O mais recente enólogo da Adega de Borba foca a importância das grandes amplitudes térmicas: “temos dias com 40 °C e noites de 18, 20 °C.” Realça ainda os benefícios dos nevoeiros matinais quase diários na parte sul, onde há um vale, junto à serra d’Ossa. “Isso permite que a maturação das uvas ocorra de uma forma mais controlada. Conseguimos não ter tanta degradação dos ácidos, a maturação fenólica acaba por acompanhar a maturação alcoólica e isto resulta em vinhos com uma acidez mais natural, uma fruta mais pura, mais expressiva. Não temos uvas excessivamente maduras ou muito desidratadas”, declara Ricardo Silva. Estão, assim, reunidas as condições benéficas para a vinha e para o vinho, em relação ao qual Óscar Gato evidencia a frescura conferida pela acidez natural das uvas.
Em jeito de conclusão, o enólogo principal da Adega de Borba enumera três palavras-chave no que toca aos vinhos da Adega de Borba: equilíbrio, estrutura e elegância.

Vindima de filigrana

Desde há seis anos que Óscar Gato e a sua equipa elucidam cada viticultor para a compra de plantas certificadas, com o propósito de ficar com o registo da casta e do clone associado a cada uma, bem como do porta-enxerto, com o respetivo clone. Esta informação permite abrir caminho a experiências no terreno, no sentido de “perceber a adaptação cultural desta casta com este clone, com este porta-enxerto nos diferentes terroirs”, fundamenta o enólogo principal. Ao fim de cinco anos, já é possível obter a informação necessária acerca de cada clone.
“Por isso, é que nós olhamos para esta adega como uma empresa há muitos anos”, reforça Óscar Gato. Neste contexto, ambos falam sobre quão relevante é informar os sócios nas assembleias gerais, em reuniões e nas ações de formação, através das quais todos também têm acesso à grelha de valorização respeitantes a cada variedade de uva, a qual permite otimizar eficazmente a vinha.

À informação, soma-se a mais-valia de segregar e rastrear. A Adega de Borba detém toda a informação sobre cada garrafa que está à venda, assim como o registo acerca de todas as vinhas dos viticultores, através dos cadernos de campo de cada um. Na etapa final, mais concretamente na fase da maturação das uvas, cada associado dirige-se à Adega de Borba, para deixar amostras dos bagos, para análise. “Consoante o resultado obtido, são informados sobre quando a vindima é recomendável”, diz o enólogo principal.
A minúcia do trabalho realizado na Adega de Borba começa na vinha. E a vindima é o expoente máximo da vida de cada viticultor associado. “Apesar da nossa dimensão, conseguimos fazer vinificações separadas, casta por casta, por tipos de solo, em volumes maiores, em volumes mais pequenos, com grande precisão”, assegura Ricardo Silva.
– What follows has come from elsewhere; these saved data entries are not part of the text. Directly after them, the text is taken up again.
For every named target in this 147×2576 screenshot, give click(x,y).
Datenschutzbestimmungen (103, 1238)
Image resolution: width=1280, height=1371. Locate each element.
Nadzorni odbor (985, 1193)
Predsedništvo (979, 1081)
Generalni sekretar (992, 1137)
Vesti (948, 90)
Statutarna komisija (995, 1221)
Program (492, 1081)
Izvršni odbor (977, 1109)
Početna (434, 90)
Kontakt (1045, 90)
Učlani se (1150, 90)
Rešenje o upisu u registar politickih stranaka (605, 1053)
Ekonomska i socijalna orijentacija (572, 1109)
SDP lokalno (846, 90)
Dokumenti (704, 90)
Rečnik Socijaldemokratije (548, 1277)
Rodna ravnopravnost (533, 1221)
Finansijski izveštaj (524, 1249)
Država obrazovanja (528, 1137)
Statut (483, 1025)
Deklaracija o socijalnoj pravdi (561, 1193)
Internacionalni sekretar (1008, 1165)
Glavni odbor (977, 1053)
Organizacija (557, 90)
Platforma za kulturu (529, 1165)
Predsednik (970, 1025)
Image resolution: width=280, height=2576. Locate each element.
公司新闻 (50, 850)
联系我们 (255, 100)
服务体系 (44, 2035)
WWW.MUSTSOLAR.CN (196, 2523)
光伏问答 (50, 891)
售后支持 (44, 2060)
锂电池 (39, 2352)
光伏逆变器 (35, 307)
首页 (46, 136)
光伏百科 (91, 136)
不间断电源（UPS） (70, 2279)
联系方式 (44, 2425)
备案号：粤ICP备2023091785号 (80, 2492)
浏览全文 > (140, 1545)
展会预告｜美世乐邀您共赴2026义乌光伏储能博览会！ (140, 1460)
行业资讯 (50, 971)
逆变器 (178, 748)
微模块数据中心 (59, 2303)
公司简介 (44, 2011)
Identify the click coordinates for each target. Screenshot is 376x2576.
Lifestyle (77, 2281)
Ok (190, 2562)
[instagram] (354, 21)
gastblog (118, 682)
A responsabilização por parte dos associados não fica por aqui. “Todos os sócios têm de entregar a totalidade da uva à adega. Não podem vender uvas a terceiros. Se o fizerem, não estão a cumprir com os estatutos e podem ser excluídos”, afirma Óscar Gato. Em contrapartida, “mesmo em anos difíceis, a adega não compra vinho a terceiros”, garante.
O enólogo principal da casa assegura ainda que os produtores de uvas encaram a Adega de Borba como muito mais do que o local onde é depositada a matéria-prima. “Sempre se consideraram produtores de uva, para fazer vinho. No fundo, os proprietários da adega são os associados”, enaltece Óscar Gato. A somar à venda da uva, cada associado é embaixador do vinho da Adega de Borba, que não assume apenas o papel de receber as uvas e as transformar em vinho. Há ainda o compromisso do pagamento. “Somos das poucas adegas do país a pagar as uvas a tempo e horas. O viticultor vê o trabalho recompensado através do que recebe pelas uvas e essencialmente por receber o dinheiro atempadamente. Antes de começar a vindima do ano seguinte, tem as uvas do ano interior pagas”, afiança Ricardo Silva.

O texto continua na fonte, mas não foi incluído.